Having trouble with an outer join

  • What Grafana version and what operating system are you using?

Windows 10 / Grafana v7.5.6

  • What are you trying to achieve?

I have two separate tables that have information about a common location, what I would like to do is combine the information of the two tables centered on the location.

The issue is that its combining/reducing all the information of both table A and table B into a single point.

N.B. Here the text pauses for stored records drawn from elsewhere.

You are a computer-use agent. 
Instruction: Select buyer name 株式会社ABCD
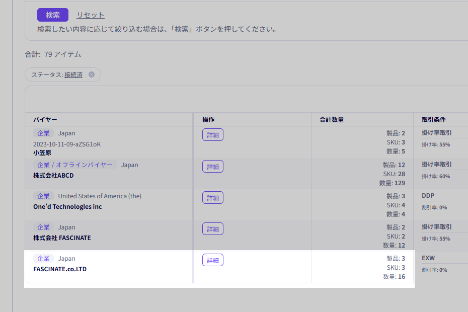[x=53, y=176]
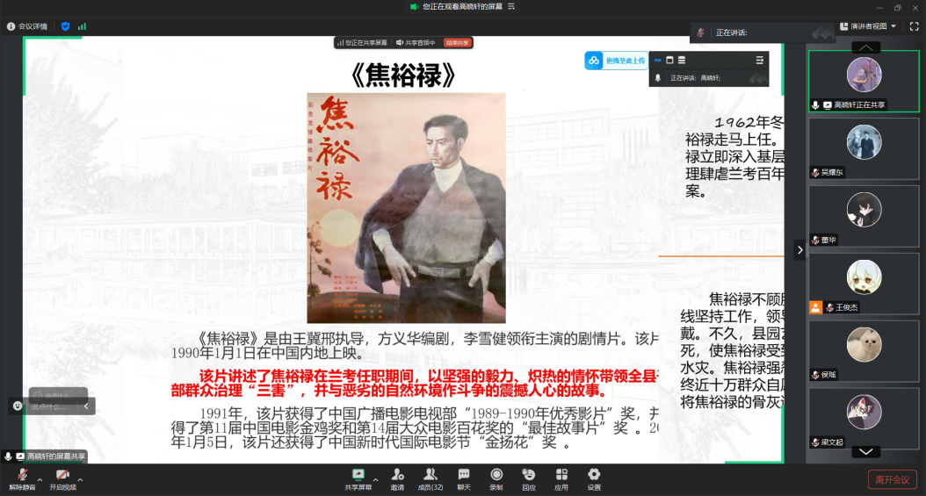Click the red 离开会议 button
The height and width of the screenshot is (496, 926).
coord(893,479)
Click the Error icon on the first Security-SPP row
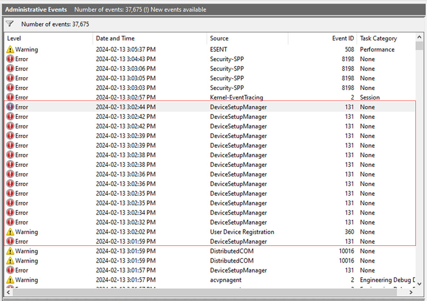427x301 pixels. [x=10, y=59]
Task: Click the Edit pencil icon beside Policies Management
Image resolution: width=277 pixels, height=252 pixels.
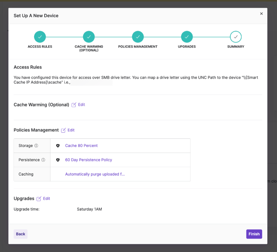Action: coord(64,130)
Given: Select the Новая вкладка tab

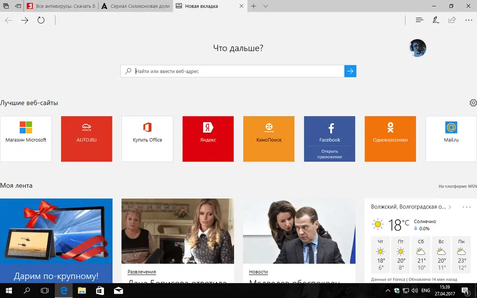Looking at the screenshot, I should point(200,6).
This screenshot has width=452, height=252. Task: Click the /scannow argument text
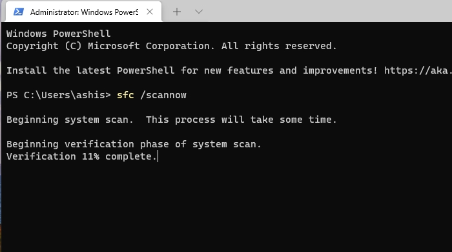click(163, 95)
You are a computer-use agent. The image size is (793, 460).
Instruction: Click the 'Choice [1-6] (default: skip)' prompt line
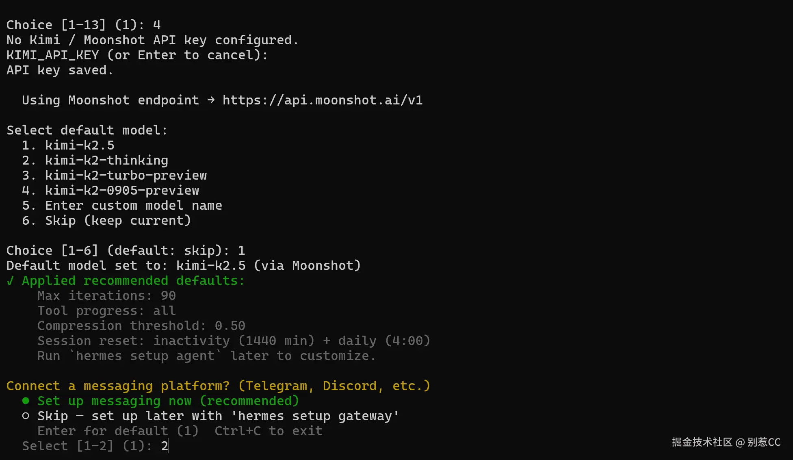point(118,251)
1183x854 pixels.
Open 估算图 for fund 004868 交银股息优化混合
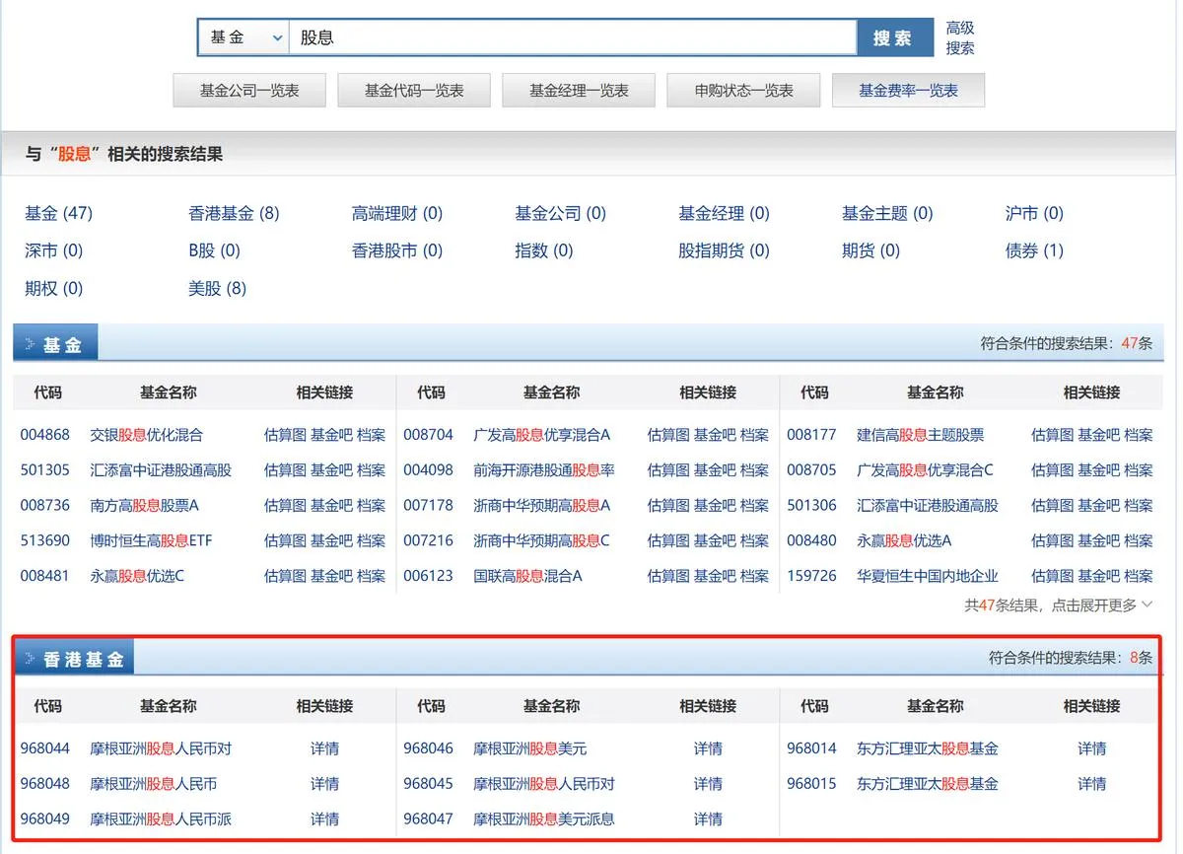[283, 434]
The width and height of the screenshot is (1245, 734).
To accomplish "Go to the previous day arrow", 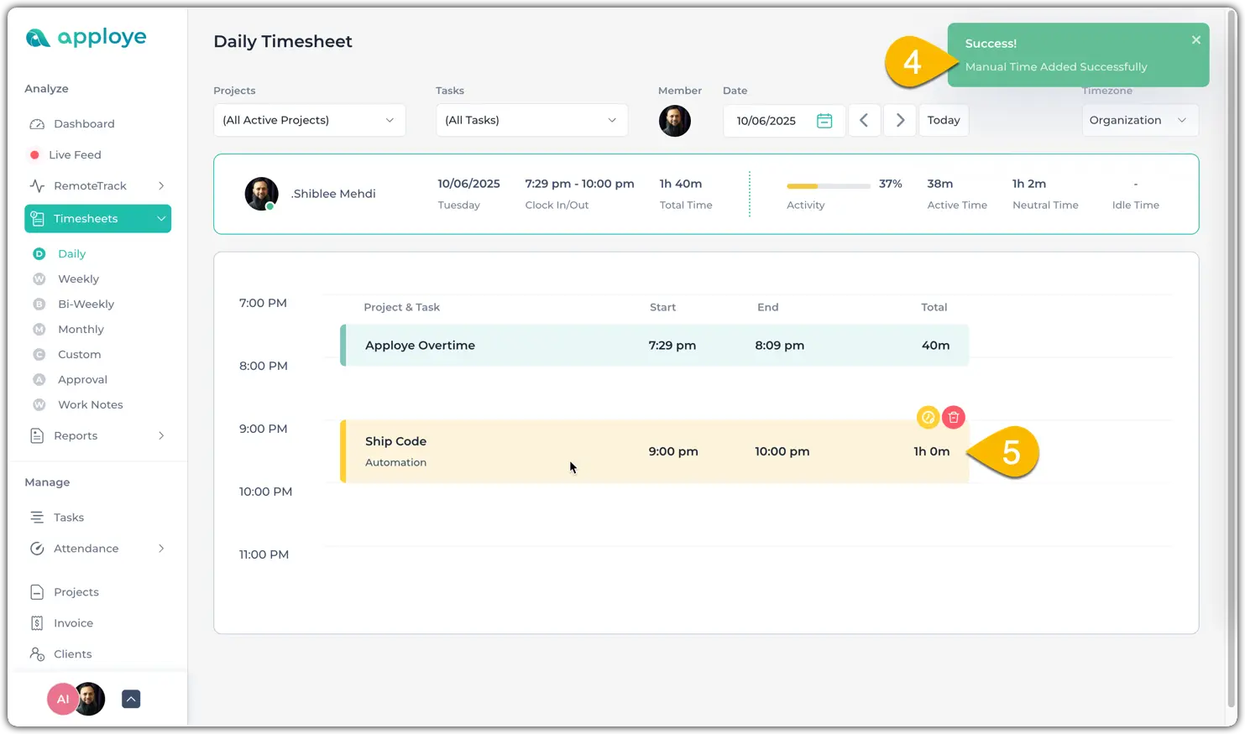I will coord(864,121).
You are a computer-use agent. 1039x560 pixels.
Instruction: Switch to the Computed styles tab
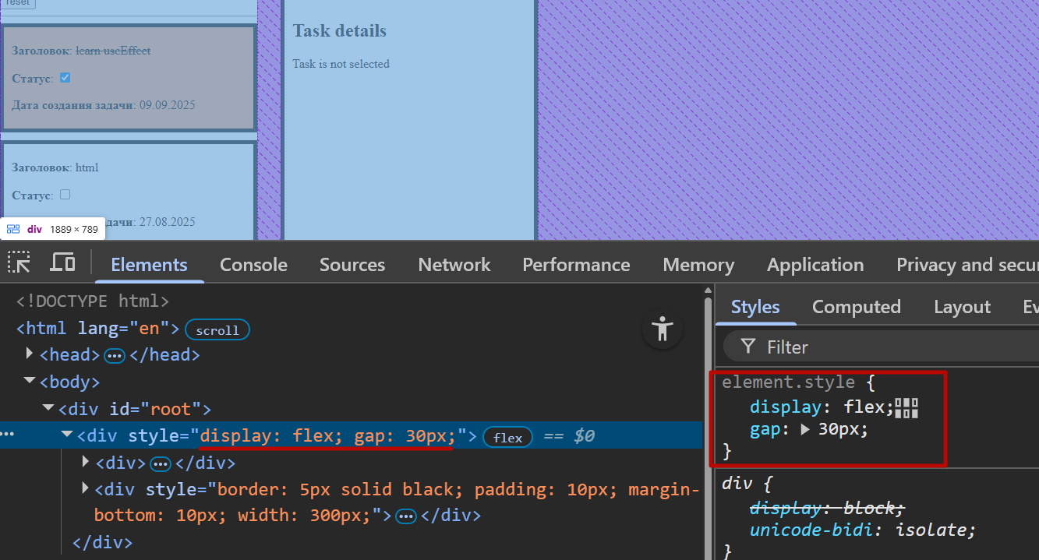coord(856,307)
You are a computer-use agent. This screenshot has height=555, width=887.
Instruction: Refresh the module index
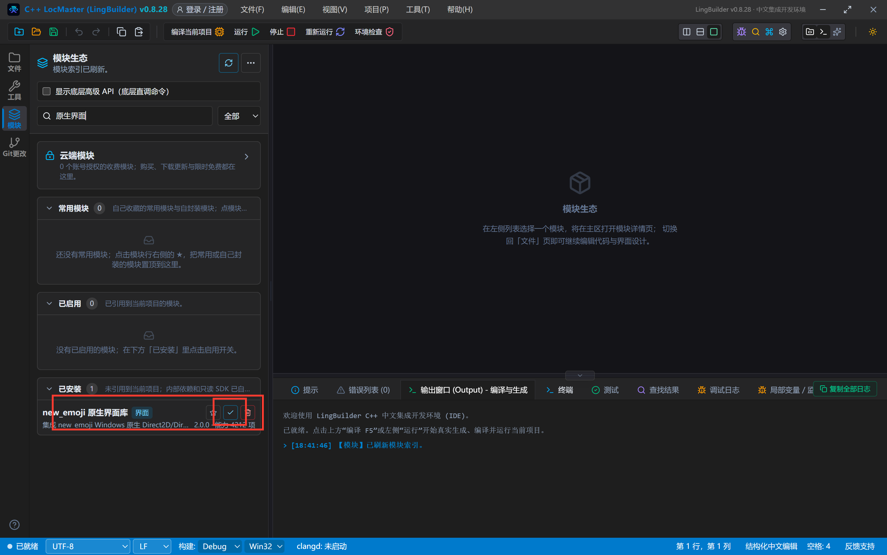[228, 63]
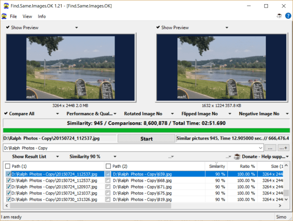Viewport: 293px width, 221px height.
Task: Toggle the Path (2) select-all checkbox
Action: [x=108, y=166]
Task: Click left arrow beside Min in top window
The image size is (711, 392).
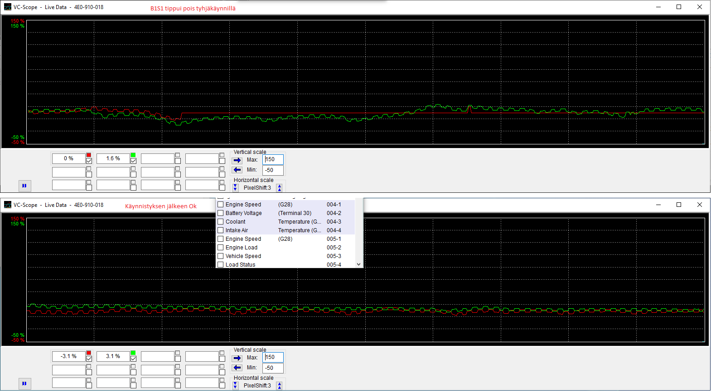Action: (x=237, y=170)
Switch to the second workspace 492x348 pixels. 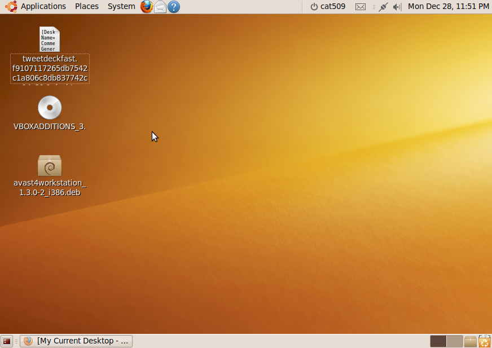pos(454,341)
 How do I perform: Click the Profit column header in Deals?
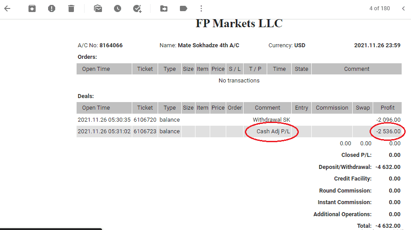[x=387, y=108]
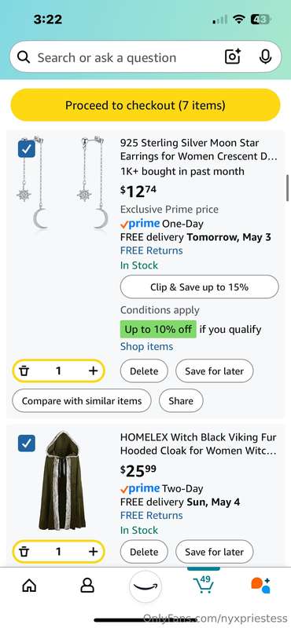Uncheck the HOMELEX Hooded Cloak checkbox
The width and height of the screenshot is (291, 628).
pos(27,443)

For example if the Points table is setup like this -

Date, Location, Temp, Humidity 
date1, (Lat, Long), 80, 20 
date2, (Lat, Long), 75, 15
date3, (Lat, Long), 78, 10
date4, (Lat, Long), 77, 12

And Locations Table is setup like this -

Location, City, Contact, Stations, Type
(Lat, Long), Metropolis, weather@city.com 
(Lat, Long), , , 3, JSON

I would like the table to look like this (order doesn’t matter) -

Date, Location, Temp, Humidity, Location, City, Contact, Stations, Type
date1, (Lat, Long), 80, 20, Metropolis, weather@city.com, 3, JSON
date2, (Lat, Long), 75, 15, Metropolis, weather@city.com, 3, JSON
date3, (Lat, Long), 78, 10, Metropolis, weather@city.com, 3, JSON
date4, (Lat, Long), 77, 12, Metropolis, weather@city.com, 3, JSON
  • How are you trying to achieve it?

So after I created the panel, I then used two search queries A & B,

Select * from Points
Select * from Locations Group By "Locations"

Then I clicked on the Transform Tab and selected Outer Join centered on Location.

  • What happened?

The table that is produced looks like this -

Date, Location, Temp, Humidity, Location, City, Contact, Stations, Type
date, (Lat, Long), 77, 15, Metropolis, weather@city.com, 3, JSON

It’s a single entry from Table A (possibly an Average?)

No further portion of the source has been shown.